Task statement =
From the records below, extract only the lines running from the line with "Given: Click the Continue button" to the line with "Given: Expand the 洋红 color dropdown", both lines included, reproducing them exactly.

■ ■ ■ ■

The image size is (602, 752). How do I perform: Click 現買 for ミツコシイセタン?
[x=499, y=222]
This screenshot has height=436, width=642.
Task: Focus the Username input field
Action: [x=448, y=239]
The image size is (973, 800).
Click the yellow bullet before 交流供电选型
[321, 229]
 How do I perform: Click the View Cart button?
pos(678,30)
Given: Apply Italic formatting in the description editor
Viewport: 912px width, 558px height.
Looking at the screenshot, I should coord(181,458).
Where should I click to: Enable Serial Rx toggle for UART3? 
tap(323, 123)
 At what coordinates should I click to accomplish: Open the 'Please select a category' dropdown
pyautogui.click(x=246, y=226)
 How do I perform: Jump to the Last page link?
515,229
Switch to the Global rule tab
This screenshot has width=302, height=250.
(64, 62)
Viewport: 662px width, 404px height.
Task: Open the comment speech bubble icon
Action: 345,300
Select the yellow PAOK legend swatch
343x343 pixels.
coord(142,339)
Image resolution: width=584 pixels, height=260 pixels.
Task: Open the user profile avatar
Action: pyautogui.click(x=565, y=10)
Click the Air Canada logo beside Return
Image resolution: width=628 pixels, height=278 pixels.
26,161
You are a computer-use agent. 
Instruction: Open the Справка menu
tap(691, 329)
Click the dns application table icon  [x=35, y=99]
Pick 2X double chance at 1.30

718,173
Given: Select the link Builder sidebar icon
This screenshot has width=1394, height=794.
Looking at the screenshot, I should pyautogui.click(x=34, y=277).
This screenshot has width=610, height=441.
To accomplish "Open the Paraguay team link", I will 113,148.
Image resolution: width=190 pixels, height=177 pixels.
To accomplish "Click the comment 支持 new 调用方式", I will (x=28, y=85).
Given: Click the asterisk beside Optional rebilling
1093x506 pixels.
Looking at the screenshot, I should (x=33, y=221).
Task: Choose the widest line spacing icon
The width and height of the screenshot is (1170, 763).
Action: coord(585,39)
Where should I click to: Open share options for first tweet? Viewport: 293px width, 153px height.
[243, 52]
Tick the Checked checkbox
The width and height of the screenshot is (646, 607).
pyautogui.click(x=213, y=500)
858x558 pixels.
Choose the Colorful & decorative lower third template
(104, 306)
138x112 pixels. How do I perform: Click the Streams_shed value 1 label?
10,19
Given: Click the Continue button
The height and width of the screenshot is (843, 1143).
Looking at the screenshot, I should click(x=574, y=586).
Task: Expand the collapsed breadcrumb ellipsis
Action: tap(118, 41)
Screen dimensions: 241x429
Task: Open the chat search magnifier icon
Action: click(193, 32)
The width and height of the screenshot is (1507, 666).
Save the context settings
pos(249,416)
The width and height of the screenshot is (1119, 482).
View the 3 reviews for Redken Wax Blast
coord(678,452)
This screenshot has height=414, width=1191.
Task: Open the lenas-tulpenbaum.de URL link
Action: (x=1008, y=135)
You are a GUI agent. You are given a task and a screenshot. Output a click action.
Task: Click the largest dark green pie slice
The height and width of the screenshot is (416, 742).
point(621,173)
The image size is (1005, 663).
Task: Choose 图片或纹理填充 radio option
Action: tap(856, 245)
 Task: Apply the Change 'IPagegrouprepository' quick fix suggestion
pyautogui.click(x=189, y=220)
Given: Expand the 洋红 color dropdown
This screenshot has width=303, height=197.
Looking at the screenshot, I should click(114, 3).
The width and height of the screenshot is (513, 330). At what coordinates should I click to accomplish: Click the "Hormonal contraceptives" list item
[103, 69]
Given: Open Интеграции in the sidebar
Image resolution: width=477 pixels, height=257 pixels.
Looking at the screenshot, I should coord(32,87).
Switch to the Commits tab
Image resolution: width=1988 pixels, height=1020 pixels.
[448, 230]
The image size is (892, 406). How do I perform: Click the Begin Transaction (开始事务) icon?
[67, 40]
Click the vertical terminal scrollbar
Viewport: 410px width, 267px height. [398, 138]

■ ■ ■ ■

Solved problem =
Given: Click the Continue button
The height and width of the screenshot is (843, 1143).
Looking at the screenshot, I should click(x=574, y=586).
Task: Expand the collapsed breadcrumb ellipsis
Action: tap(118, 41)
Screen dimensions: 241x429
Task: Open the chat search magnifier icon
Action: click(193, 32)
The width and height of the screenshot is (1507, 666).
Save the context settings
pos(249,416)
The width and height of the screenshot is (1119, 482).
View the 3 reviews for Redken Wax Blast
coord(678,452)
This screenshot has height=414, width=1191.
Task: Open the lenas-tulpenbaum.de URL link
Action: (x=1008, y=135)
You are a GUI agent. You are given a task and a screenshot. Output a click action.
Task: Click the largest dark green pie slice
The height and width of the screenshot is (416, 742).
point(621,173)
The image size is (1005, 663).
Task: Choose 图片或纹理填充 radio option
Action: tap(856, 245)
 Task: Apply the Change 'IPagegrouprepository' quick fix suggestion
pyautogui.click(x=189, y=220)
Given: Expand the 洋红 color dropdown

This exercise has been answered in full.